3.    Aspecto filosófico, como estado condicionado: sankhara-dukkha.

   Todas as modalidades de sofrimento se relacionam à constituição do ser e às diferentes fases da vida; desta forma o nascimento, a velhice, a doença, a morte, a união com o que não se ama, a separação daquilo que se ama, não obter seu desejo, perder glórias e prazeres, enfim toda forma de insatisfação física ou mental é sofrimento.

   Uma sensação agradável ou uma condição de vida feliz são impermanentes e não duram: uma doença, mais cedo ou mais tarde, surgirá, então haverá insatisfatoriedade ou sofrimento.

   As duas modalidades de sofrimento acima mencionadas são fáceis de compreender, não podem ser negadas, pois fazem parte da experiência da vida cotidiana.

   Dukkha, como estado condicionado, é o mais profundo, filosófico e importante aspecto da Primeira Nobre Verdade. Segundo a filosofia budista, o que chamamos de “ser”, “individuo”, ou “eu” é somente uma combinação de forças ou energias físicas e mentais, influenciadas pelo meio que nos rodeia, em perpétua transformação, que abrange os cinco agregados de existência como objetos de apego, quando tomados como “meu e eu” (skandhas).

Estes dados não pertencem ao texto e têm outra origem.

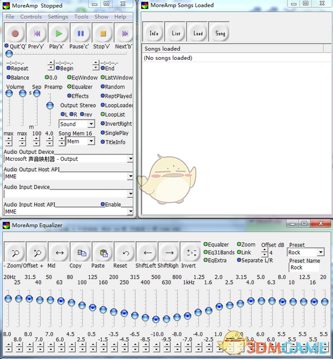The height and width of the screenshot is (359, 333).
Task: Click the ShiftLeft arrow icon
Action: click(x=147, y=252)
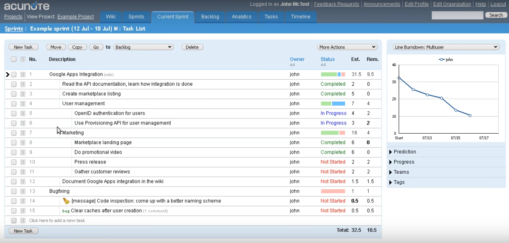
Task: Click the next sprint arrow icon in title
Action: coord(116,29)
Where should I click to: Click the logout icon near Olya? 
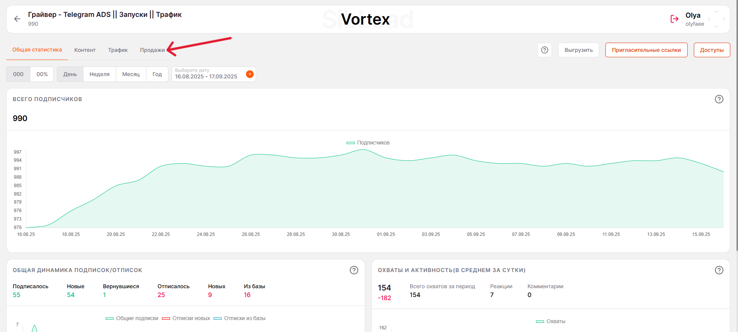pyautogui.click(x=674, y=19)
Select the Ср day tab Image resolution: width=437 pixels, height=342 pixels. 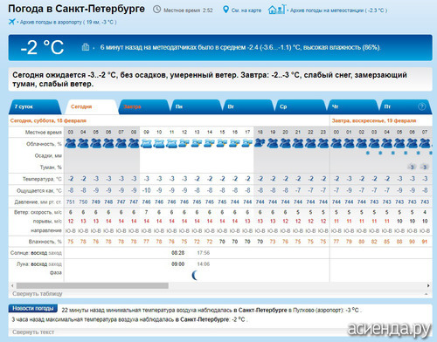click(x=300, y=106)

   O Mestre define claramente  dukkha como sendo os cinco agregados do apego, que não são coisas distintas, mas sim uma coisa só; logo, os cinco agregados são eles mesmos dukkha. Compreendemos melhor quando tivermos uma ideia mais clara sobre o que são os Cinco Agregados, cujo conteúdo se chama “ser”, “individuo” ou “eu”.

Os Cinco Agregados da Existência (Skandhas)

   Os Cinco Agregados que compõem um ser ou individuo são os seguintes:

         1.      A matéria (corporalidade).
         2.    As sensações.
         3.    As percepções.
         4.    As formações mentais.
         5.     A consciência.

   Estes cinco agregados abrangem dois grupos (nama-rupa) que são: o agregado da matéria, o corpo físico (rupa), que é objetivo, e os agregados mentais (nama), que são subjetivos e se compõem das sensações, percepções, formações e consciência.




   Do livro “Budismo: Psicologia do Autoconhecimento”, Dr.Georges da Silva & Rita Homenko, Editora Pensamento.